In April, after the Obama Administration released the Bush Administration's so-called torture memos, which provided the legal rationale for the tactics, Cheney demanded that it also release two CIA memos that, he said, would "show the success of the effort." Those memos, taken together with the unclassified inspector general's report into the CIA's interrogation program, would be the smoking gun that proved, once and for all, that harsh interrogation paid off.

But a close reading of all three documents, released the same day that the Justice Department announced it would open up a limited investigation into the interrogations, reveals not smoke but fog. And there's just enough of it that both defenders and critics of the CIA's techniques can claim to have been vindicated. The three high-value detainees who endured the harshest interrogation did yield a trove of information, including details of some schemes to attack U.S. targets. But it's hard to gauge whether these were actually looming threats.

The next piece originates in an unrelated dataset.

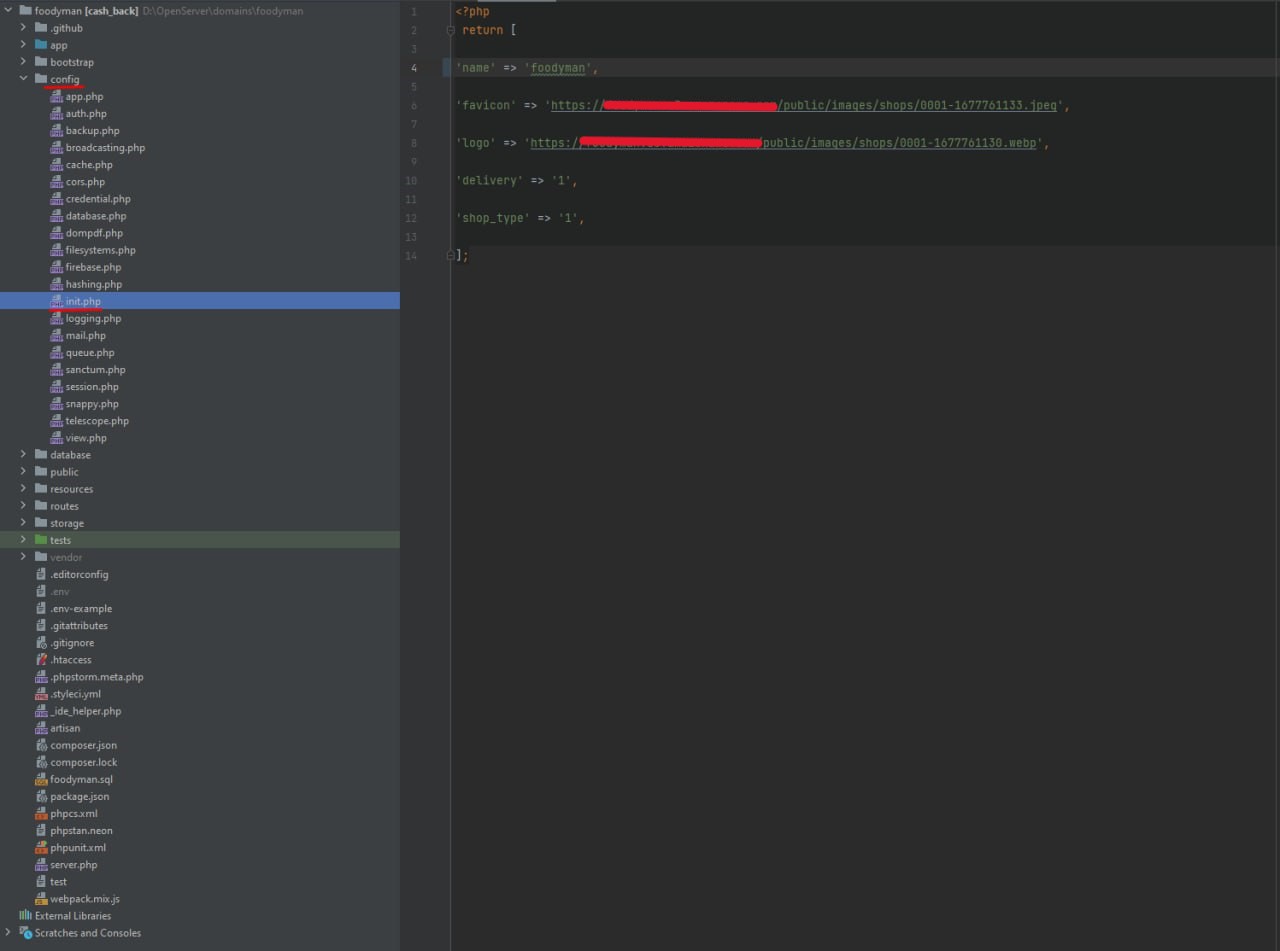Viewport: 1280px width, 951px height.
Task: Collapse the config folder
Action: click(x=24, y=79)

The inspector general's report says it "did not uncover any evidence that these plots were imminent." The CIA memos say information gained from detainees led to "arrests [that] disrupted attack plans in progress" — but stop short of attributing this directly to the enhanced interrogations.

What makes a definitive analysis difficult is the fact that the inspector general's report and both memos are, despite their declassification, still substantially redacted. One consequence is that it is hard to establish timelines: for instance, how much information did Khalid Sheikh Mohammed provide before he was waterboarded, and how much afterward? (Mohammed was waterboarded 183 times, Zubaydah 83 times and Nashiri twice.)

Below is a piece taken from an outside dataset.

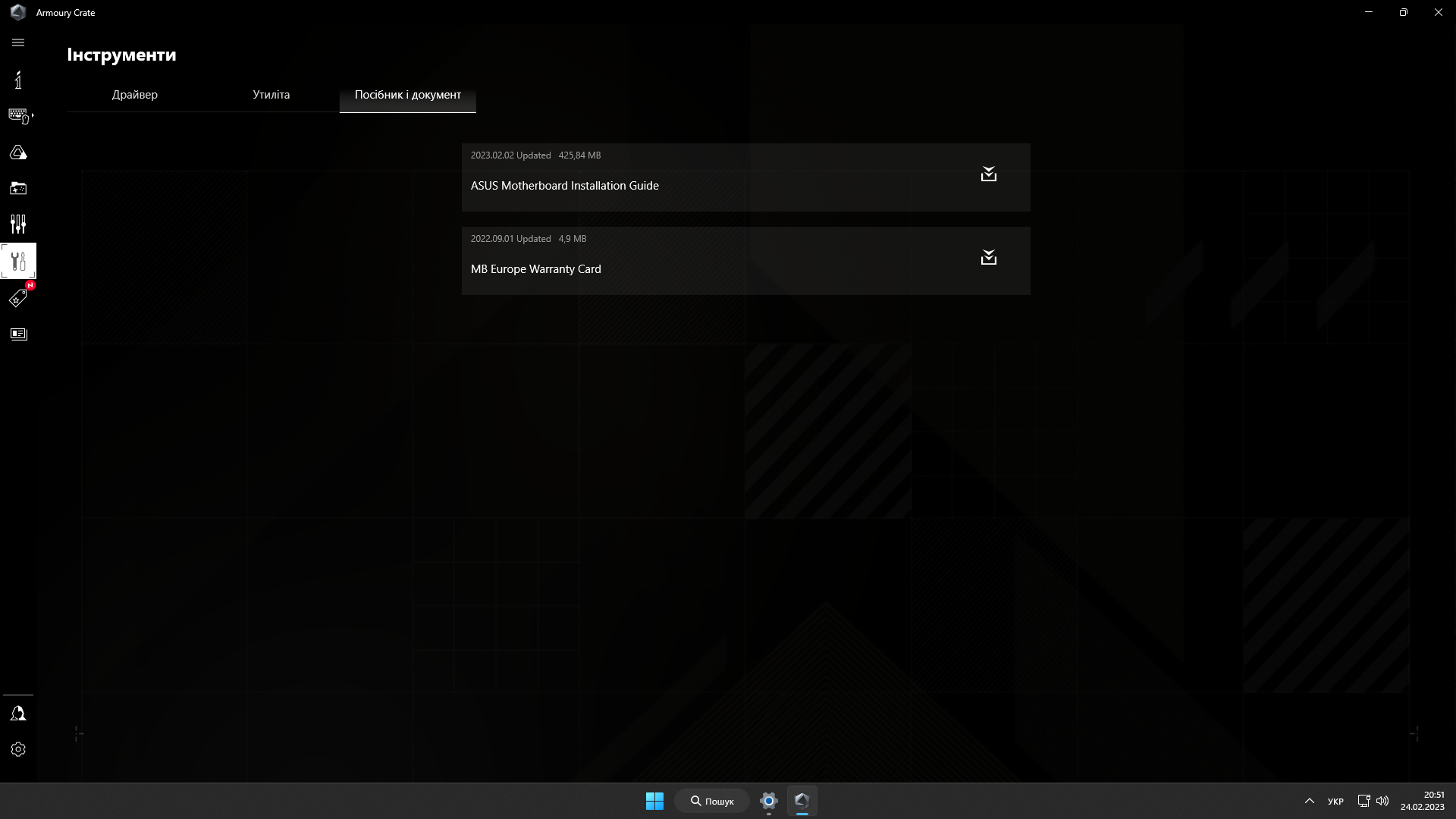Image resolution: width=1456 pixels, height=819 pixels.
Task: Open Aura Sync triangle icon
Action: pos(18,152)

Another, more fundamental question hard to answer with certainty is whether the interrogators needed to use harsh techniques at all. The inspector general's report says that at least in some instances, they were used "without justification." Even interrogators in the field worried that their bosses' "assessments to the effect that detainees [were] withholding information [were] not always supported by an objective evaluation, but are too heavily based, instead, on presumptions of what the individual might or should know." But ultimately, the conclusion of the inspector general's report in this regard is not, well, particularly conclusive: "The effectiveness of particular interrogation techniques in eliciting information that might not otherwise have been obtained cannot be so easily measured," the report states.

Whether or not the harsh techniques loosened their tongues, the three men did give up a great deal of information. One of the CIA memos, dated July 13, 2004, described Mohammed as "a key intelligence source for the U.S. government on al-Qaeda plots and personalities." It says he provided "information on al-Qaeda strategic doctrine, probable targets, the impact of striking each target, and likely methods of attacks inside the [U.S.]"

Mohammed told interrogators about plans to crash an airliner into "the tallest building on the West Coast" and to set off bombs at "high-rise buildings in unspecified apartment buildings," as well as plots to target gas stations, railroad tracks and New York City's Brooklyn Bridge.

The other CIA memo, dated June 3, 2005, claims Mohammed divulged crucial information about a plot to crash commercial airliners into Heathrow airport. But the same memo notes that "uncharacteristic for most detainees, [Mohammed] almost immediately following his capture, elaborated on his plan to [attack Heathrow]." This could suggest he gave up the information before he was put on the waterboard. But as with much of the eagerly anticipated documents, its meaning is anything but clear. Which means that far from ending the debate on whether harsh interrogation worked, the inspector general's report and CIA memos have simply provided more grist to both sides of the argument.